(Task inputs begins)
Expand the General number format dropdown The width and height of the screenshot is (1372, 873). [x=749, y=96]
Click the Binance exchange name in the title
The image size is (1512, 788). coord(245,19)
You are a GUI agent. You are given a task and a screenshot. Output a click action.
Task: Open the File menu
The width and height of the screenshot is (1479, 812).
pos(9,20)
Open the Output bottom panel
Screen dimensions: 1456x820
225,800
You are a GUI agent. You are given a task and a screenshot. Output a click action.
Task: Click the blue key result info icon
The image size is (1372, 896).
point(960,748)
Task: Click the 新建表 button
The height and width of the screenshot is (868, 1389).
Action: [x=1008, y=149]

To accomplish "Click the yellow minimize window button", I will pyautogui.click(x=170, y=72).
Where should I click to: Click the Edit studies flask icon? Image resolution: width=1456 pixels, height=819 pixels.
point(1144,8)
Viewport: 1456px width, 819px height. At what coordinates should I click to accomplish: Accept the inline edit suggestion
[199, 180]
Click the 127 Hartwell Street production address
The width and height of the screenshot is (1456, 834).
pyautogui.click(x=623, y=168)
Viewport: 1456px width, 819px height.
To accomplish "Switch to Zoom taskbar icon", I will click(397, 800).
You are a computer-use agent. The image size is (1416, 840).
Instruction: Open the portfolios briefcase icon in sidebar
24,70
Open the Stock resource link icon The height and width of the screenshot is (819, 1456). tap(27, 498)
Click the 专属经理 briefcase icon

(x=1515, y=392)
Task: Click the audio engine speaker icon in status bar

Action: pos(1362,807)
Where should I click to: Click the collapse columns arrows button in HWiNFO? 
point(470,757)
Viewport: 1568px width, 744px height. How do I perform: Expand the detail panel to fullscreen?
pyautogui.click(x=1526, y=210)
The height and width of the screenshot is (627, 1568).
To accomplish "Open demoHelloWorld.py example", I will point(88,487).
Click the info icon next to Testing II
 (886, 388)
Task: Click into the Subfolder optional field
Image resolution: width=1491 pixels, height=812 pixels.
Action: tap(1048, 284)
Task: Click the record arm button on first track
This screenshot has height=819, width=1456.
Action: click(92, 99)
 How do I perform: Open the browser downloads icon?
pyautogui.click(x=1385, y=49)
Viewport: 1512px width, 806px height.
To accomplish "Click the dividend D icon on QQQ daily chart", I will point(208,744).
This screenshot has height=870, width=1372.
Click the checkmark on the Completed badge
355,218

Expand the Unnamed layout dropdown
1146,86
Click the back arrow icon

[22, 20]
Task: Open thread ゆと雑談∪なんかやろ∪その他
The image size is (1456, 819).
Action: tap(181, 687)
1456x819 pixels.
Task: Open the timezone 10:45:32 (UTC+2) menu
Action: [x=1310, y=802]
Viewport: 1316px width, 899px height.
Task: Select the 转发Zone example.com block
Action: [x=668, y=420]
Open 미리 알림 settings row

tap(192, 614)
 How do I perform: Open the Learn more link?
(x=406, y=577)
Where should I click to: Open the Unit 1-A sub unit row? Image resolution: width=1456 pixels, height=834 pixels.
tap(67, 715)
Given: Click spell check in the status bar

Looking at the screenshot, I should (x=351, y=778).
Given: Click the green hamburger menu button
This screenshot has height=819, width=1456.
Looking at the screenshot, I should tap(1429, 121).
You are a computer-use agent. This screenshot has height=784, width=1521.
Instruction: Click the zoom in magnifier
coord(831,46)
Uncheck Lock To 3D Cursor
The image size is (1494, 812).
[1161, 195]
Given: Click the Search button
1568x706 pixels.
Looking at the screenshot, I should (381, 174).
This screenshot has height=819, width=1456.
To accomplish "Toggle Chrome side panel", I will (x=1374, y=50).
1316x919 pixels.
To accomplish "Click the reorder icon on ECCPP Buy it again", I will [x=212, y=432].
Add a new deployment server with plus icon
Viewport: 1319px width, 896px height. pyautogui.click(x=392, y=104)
(Task inputs ends)
Write every entry out again, exactly as it stands.

__Exercise answer__
Expand the General number format dropdown The width and height of the screenshot is (1372, 873). [x=749, y=96]
Click the Binance exchange name in the title
The image size is (1512, 788). coord(245,19)
You are a GUI agent. You are given a task and a screenshot. Output a click action.
Task: Open the File menu
The width and height of the screenshot is (1479, 812).
pos(9,20)
Open the Output bottom panel
Screen dimensions: 1456x820
225,800
You are a GUI agent. You are given a task and a screenshot. Output a click action.
Task: Click the blue key result info icon
The image size is (1372, 896).
point(960,748)
Task: Click the 新建表 button
The height and width of the screenshot is (868, 1389).
Action: [x=1008, y=149]

To accomplish "Click the yellow minimize window button", I will pyautogui.click(x=170, y=72).
Where should I click to: Click the Edit studies flask icon? Image resolution: width=1456 pixels, height=819 pixels.
point(1144,8)
Viewport: 1456px width, 819px height. At what coordinates should I click to accomplish: Accept the inline edit suggestion
[199, 180]
Click the 127 Hartwell Street production address
The width and height of the screenshot is (1456, 834).
pyautogui.click(x=623, y=168)
Viewport: 1456px width, 819px height.
To accomplish "Switch to Zoom taskbar icon", I will click(397, 800).
You are a computer-use agent. The image size is (1416, 840).
Instruction: Open the portfolios briefcase icon in sidebar
24,70
Open the Stock resource link icon The height and width of the screenshot is (819, 1456). tap(27, 498)
Click the 专属经理 briefcase icon

(x=1515, y=392)
Task: Click the audio engine speaker icon in status bar

Action: pos(1362,807)
Where should I click to: Click the collapse columns arrows button in HWiNFO? 
point(470,757)
Viewport: 1568px width, 744px height. How do I perform: Expand the detail panel to fullscreen?
pyautogui.click(x=1526, y=210)
The height and width of the screenshot is (627, 1568).
To accomplish "Open demoHelloWorld.py example", I will point(88,487).
Click the info icon next to Testing II
 (886, 388)
Task: Click into the Subfolder optional field
Image resolution: width=1491 pixels, height=812 pixels.
Action: tap(1048, 284)
Task: Click the record arm button on first track
This screenshot has height=819, width=1456.
Action: click(92, 99)
 How do I perform: Open the browser downloads icon?
pyautogui.click(x=1385, y=49)
Viewport: 1512px width, 806px height.
To accomplish "Click the dividend D icon on QQQ daily chart", I will point(208,744).
This screenshot has height=870, width=1372.
Click the checkmark on the Completed badge
355,218

Expand the Unnamed layout dropdown
1146,86
Click the back arrow icon

[22, 20]
Task: Open thread ゆと雑談∪なんかやろ∪その他
The image size is (1456, 819).
Action: tap(181, 687)
1456x819 pixels.
Task: Open the timezone 10:45:32 (UTC+2) menu
Action: [x=1310, y=802]
Viewport: 1316px width, 899px height.
Task: Select the 转发Zone example.com block
Action: [x=668, y=420]
Open 미리 알림 settings row

tap(192, 614)
 How do I perform: Open the Learn more link?
(x=406, y=577)
Where should I click to: Open the Unit 1-A sub unit row? Image resolution: width=1456 pixels, height=834 pixels.
tap(67, 715)
Given: Click spell check in the status bar

Looking at the screenshot, I should (x=351, y=778).
Given: Click the green hamburger menu button
This screenshot has height=819, width=1456.
Looking at the screenshot, I should tap(1429, 121).
You are a computer-use agent. This screenshot has height=784, width=1521.
Instruction: Click the zoom in magnifier
coord(831,46)
Uncheck Lock To 3D Cursor
The image size is (1494, 812).
[1161, 195]
Given: Click the Search button
1568x706 pixels.
Looking at the screenshot, I should (381, 174).
This screenshot has height=819, width=1456.
To accomplish "Toggle Chrome side panel", I will (x=1374, y=50).
1316x919 pixels.
To accomplish "Click the reorder icon on ECCPP Buy it again", I will [x=212, y=432].
Add a new deployment server with plus icon
Viewport: 1319px width, 896px height. pyautogui.click(x=392, y=104)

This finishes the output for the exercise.